3 Problem description

In the following sub-sections, we describe our problem, its parts and provide specific formulations based on which we deliver the proposed solution. Table 1 presents a short description for each parameter adopted in our description.

Table 1 Nomenclature

3.1 Data collection at the edge

Current developments in IoT involve the installation of various devices at the edge of the network for processing the collected data close to end users. The final aim is to reduce the latency in delivering the final analytics. ENs may vary concerning their computational resources and range from simple routers to small servers. We consider a set of ENs (see Fig. 1) , i.e., \(\mathcal {EN} = \left\{ en_{1}, \ldots , en_{|\mathcal {EN}|}\right\} \) placed at various locations (e.g., in a smart city).
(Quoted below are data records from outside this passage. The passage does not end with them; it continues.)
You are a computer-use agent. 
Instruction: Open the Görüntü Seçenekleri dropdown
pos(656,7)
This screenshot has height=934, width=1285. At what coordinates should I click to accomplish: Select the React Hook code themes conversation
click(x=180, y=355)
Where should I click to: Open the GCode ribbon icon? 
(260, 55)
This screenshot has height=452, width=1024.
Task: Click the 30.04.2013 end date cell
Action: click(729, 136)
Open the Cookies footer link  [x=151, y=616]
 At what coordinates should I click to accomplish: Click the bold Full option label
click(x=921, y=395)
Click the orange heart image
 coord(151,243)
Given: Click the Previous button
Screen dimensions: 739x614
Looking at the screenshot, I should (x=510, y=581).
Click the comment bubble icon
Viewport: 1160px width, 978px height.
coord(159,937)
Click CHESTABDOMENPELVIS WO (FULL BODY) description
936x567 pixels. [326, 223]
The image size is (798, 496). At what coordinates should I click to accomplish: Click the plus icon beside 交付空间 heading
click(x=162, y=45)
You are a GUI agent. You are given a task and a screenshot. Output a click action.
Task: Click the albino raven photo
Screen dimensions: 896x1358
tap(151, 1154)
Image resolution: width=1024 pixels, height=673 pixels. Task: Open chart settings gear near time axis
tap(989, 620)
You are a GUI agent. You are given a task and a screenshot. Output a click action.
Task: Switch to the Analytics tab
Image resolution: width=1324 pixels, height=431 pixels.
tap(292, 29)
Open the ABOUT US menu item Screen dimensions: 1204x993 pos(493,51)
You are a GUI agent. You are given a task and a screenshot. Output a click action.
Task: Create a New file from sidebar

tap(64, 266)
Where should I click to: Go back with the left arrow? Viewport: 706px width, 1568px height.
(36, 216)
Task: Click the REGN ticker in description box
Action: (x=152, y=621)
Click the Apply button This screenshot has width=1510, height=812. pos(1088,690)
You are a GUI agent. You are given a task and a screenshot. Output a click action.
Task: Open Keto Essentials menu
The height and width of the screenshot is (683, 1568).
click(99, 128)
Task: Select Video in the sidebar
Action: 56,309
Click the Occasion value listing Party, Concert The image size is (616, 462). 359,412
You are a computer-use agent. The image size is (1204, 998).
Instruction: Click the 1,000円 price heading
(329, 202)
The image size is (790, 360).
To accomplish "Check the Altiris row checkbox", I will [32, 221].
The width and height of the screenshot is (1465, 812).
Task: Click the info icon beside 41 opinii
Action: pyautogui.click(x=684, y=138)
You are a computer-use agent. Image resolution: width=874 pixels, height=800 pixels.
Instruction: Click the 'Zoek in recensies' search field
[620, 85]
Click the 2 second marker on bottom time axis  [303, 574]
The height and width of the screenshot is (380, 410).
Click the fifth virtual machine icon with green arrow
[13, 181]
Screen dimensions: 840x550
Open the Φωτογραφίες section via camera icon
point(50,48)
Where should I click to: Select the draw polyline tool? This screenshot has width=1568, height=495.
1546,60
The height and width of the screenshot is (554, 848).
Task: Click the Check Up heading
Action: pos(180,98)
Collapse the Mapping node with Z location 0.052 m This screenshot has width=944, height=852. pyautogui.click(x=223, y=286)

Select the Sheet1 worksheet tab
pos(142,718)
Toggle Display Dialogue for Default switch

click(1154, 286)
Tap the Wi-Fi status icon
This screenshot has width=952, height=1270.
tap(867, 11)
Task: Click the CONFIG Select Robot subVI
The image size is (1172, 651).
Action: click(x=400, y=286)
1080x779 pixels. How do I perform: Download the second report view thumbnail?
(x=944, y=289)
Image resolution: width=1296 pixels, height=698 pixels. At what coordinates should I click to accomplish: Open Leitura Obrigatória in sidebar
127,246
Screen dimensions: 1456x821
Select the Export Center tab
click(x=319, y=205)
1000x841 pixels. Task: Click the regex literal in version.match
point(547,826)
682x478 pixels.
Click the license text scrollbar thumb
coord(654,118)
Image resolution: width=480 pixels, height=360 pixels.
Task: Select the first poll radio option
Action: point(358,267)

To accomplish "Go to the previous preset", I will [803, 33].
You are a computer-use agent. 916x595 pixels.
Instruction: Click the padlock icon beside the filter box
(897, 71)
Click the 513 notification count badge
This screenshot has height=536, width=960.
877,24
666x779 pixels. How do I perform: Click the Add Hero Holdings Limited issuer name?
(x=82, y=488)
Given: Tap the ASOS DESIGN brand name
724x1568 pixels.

IoT devices (e.g., smartphones, sensors) are ‘connected’ with ENs to send their data and the produced knowledge. Knowledge can be extracted through lightweight processing over the collected data. IoT devices are also characterized by limited computational and processing capabilities, thus, they should avoid the execution of any intensive tasks that may jeopardize the ‘health’ of their resources. ENs, on top of the collected data, can build knowledge and support decision making while they transfer data/information to the upper level, i.e., the Fog/Cloud, when necessary. A Query Processor (QP) is adopted in every EN placed in front of the collected data/knowledge being responsible to respond to any incoming query. Hence, we have a set of QPs, i.e., \(\mathcal {QP} = \left\{ qp_{1}, qp_{2}, \ldots , qp_{|\mathcal {EN}|}\right\} \) ‘exposed’ to the upper level, i.e., the QCs. A specific interface is adopted where applications or even end users can define their queries aiming to receive data from the corresponding EN. Without loss of generality, when we refer to applications communicating with ENs, we consider either applications or end users. We consider two types of applications, i.e., (i) applications that demand responses in (near) real time; (ii) applications that do not define any time constraints (i.e., a deadline) for getting the final response. The former type is more demanding meaning that the QPs should respond immediately, thus, they have to rely on efficient query response techniques. For instance, they could be based on progressive analytics models or they should apply efficient query response plans. The latter type of applications do not demand immediate responses, however, QPs should not delay the return of the final result as responses can become obsolete. In our research, we focus on applications requiring the result of each query in the minimum time in order to support (near) real time services.

Fig. 1
figure 1

The generic architecture under consideration

In each EN, a dataset is formulated by the collected data defining a geo-distributed local data repository. As IoT devices report data at high rates, their volumes could become huge. Each dataset, \(D_{i}\), present at the ith EN, stores multivariate data, i.e., vectors in the form of: \({\mathbf {x}} = \left\langle x_{1}, x_{2}, \ldots , x_{l} \right\rangle \) where l is the number of dimensions. \(D_{i}\)s are continuously updated over time as streams report data at high rates creating a very dynamic setup where efficient decision making should be realized. Responses produced for a query at time t based on \(D_{i}\) may differ if they are produced at time \(t+1\). The aforementioned example depicts the first point of the dynamic update in our scenario. We cannot have any view on data present in \(D_{i}\)s and do not adopt any separation algorithm of the collected data. Also, we do not have any view on the statistics of data in advance.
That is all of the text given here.